CHP does have jurisdiction over those aspects of the Board’s program that affect enforcement of motor vehicle regulations, as provided in Appendix B of the CEQA Guidelines cited by the commenter. The Board regularly consults with CHP concerning proposed ARB regulations that may impact CHP’s enforcement resources. Here, however, there was no reason to believe that in proposing regulations to control greenhouse gases – which require manufacturer certification with ARB, but which neither require nor provide for any CHP enforcement role – that CHP should be consulted. Similarly, whatever role NHTSA may have concerning traffic safety and fuel economy, there was no reason to consider consulting NHTSA concerning a regulation that targets greenhouse gas emissions, which are not under NHTSA’s authority.

563. Comment: If the 1978 certified program rules applied to this proceeding, the current process and the record would not comply with CEQA and ARB’s Title 17 regulations because it fails the procedural compliance requirements of timing. ARB has not provided a 30-day comment period for CARBITS, cost and price estimates loaded into CARBITS, CARBITS outputs, the method by which CARBITS cost inputs were developed, or the staff report “Addendum” published September 10, 2004. Alliance (Appendix H).

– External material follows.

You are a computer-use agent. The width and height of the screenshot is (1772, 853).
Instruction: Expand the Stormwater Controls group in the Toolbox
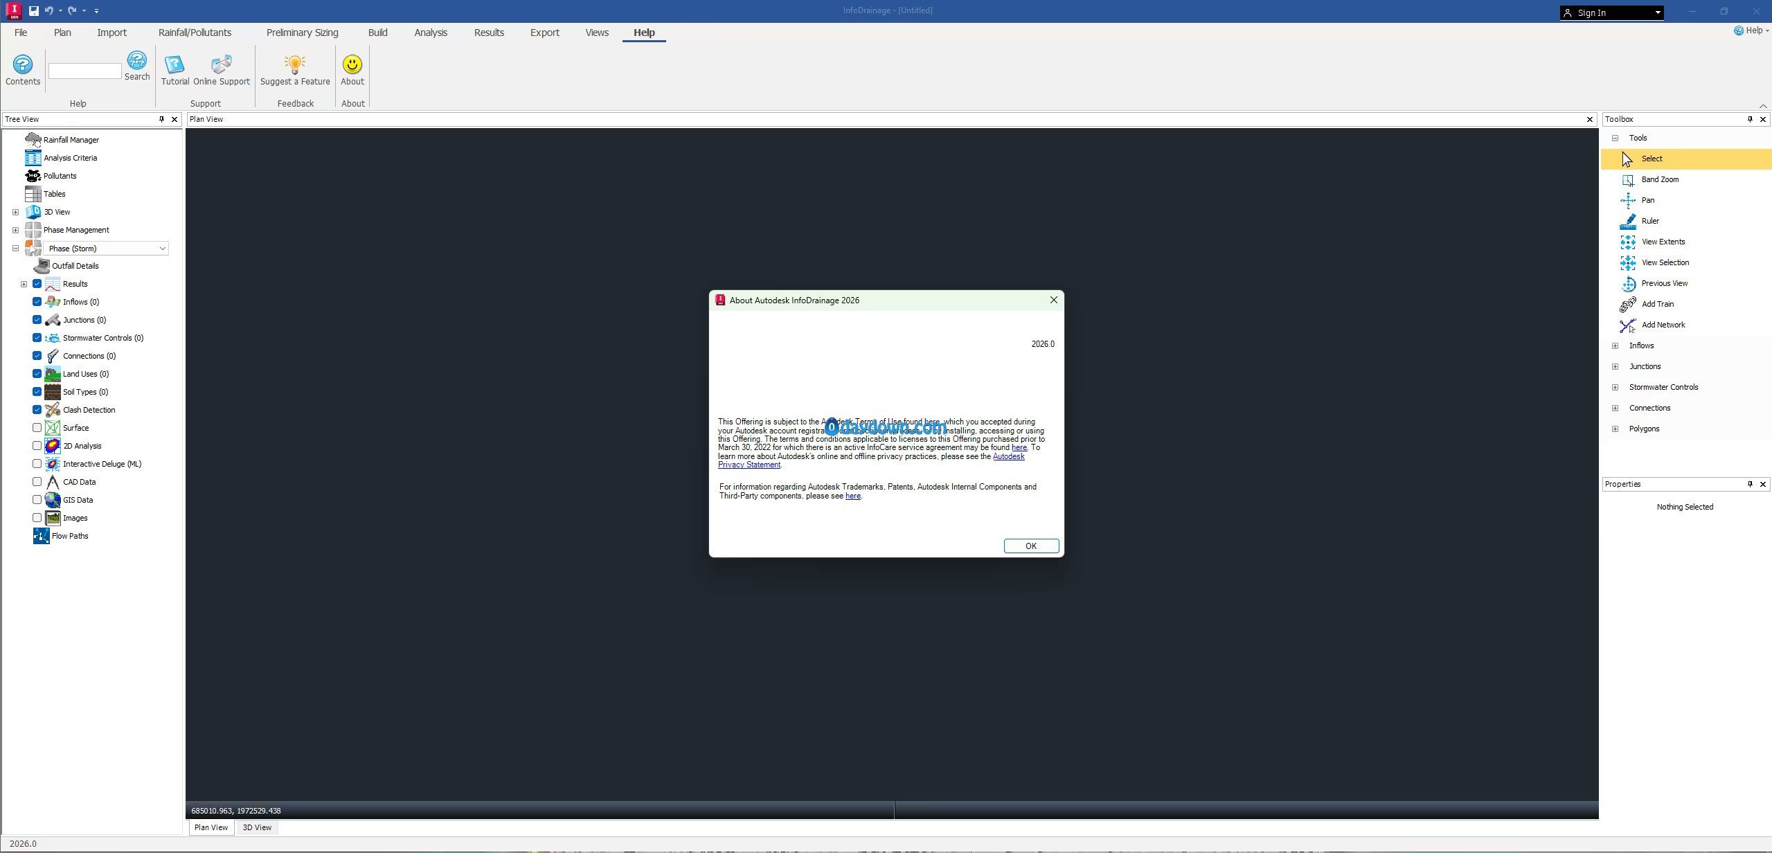tap(1615, 387)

Agency Response: The ARB disagrees with this comment, as ARB fully complied with both the letter and spirit of the APA and CEQA in this rulemaking. As an initial matter, the asserted 30-day comment period applies only to draft EIRs and negative declarations, not to the 45-day and 15-day comment periods that are the only comment periods provided under and required by ARB’s certified regulatory program. Even if the 30-day period did apply, the commenter was provided with a 45-day period to comment on the initial environmental review provided in the staff report. This included, for CARBITS, the Technical Support Document on Other Considerations, released in August 2004, containing a 34-page Appendix that describes CARBITS in considerable detail. The Appendix explains, among other things, how CARBITS takes input and produces output. Section 12.1.B. of the ISOR explains that the price increases used in the CARBITS scenario are set equal to the cost increases for the technologies reported in Section 6 of the ISOR.

A full 30 days of formal comment period was provided for the Addendum, and as a practical matter the commenter had additional weeks to consider the Addendum for comment. (See Agency Response to Comment 554.) This included revised-Table 12.1-2 of the Addendum, which reports the price increases used in the regulation scenario for CARBITS. The text just above the revised table explains how the cost inputs were developed. Revised-Table 12.1-3 shows how the price increases compare to the baseline prices. Revised-Table 12.1-6 and Revised-Table 12.1-7 of the Addendum report the CARBITS output.

564. Comment: With respect to the substance of the analysis under CEQA, the Alliance believes that the Board must address the effects of the proposed rule on motor vehicle safety. Alliance (Appendix H – Attachment).

Agency Response: The ARB disagrees that CEQA requires the Board’s rulemaking to analyze potential effects on motor vehicle safety. The CEQA Guidelines make clear that a “significant effect on the environment,” i.e., the effects that ARB must analyze under its certified regulatory program (see 17 CCR §60005(a)), are those that could result in a substantial adverse change in any of the physical conditions within an area affected by the project. 14 CCR Sections 15382, 15360, 15358. Motor vehicle or traffic safety in the CEQA context typically concerns changes in physical conditions such as increases in traffic, air pollution, danger to pedestrians, lack of sight distance, or physical obstructions or obstacles. CEQA is concerned with the health and safety problems caused by such physical changes. 14 CCR Section 15126.2(a). Even assuming that the type of safety impacts that the commenter suggests were reasonably foreseeable (though ARB views these as speculative at best and therefore not requiring analysis (14 CCR §15064(d)(3) – see Agency Response to Comments 254 and 329) such impacts would not even rise to the level of an indirect impact that would require CEQA analysis (14 CCR §15064(d)(2)) because they are not a physical change. 14 CCR Section 15358(b).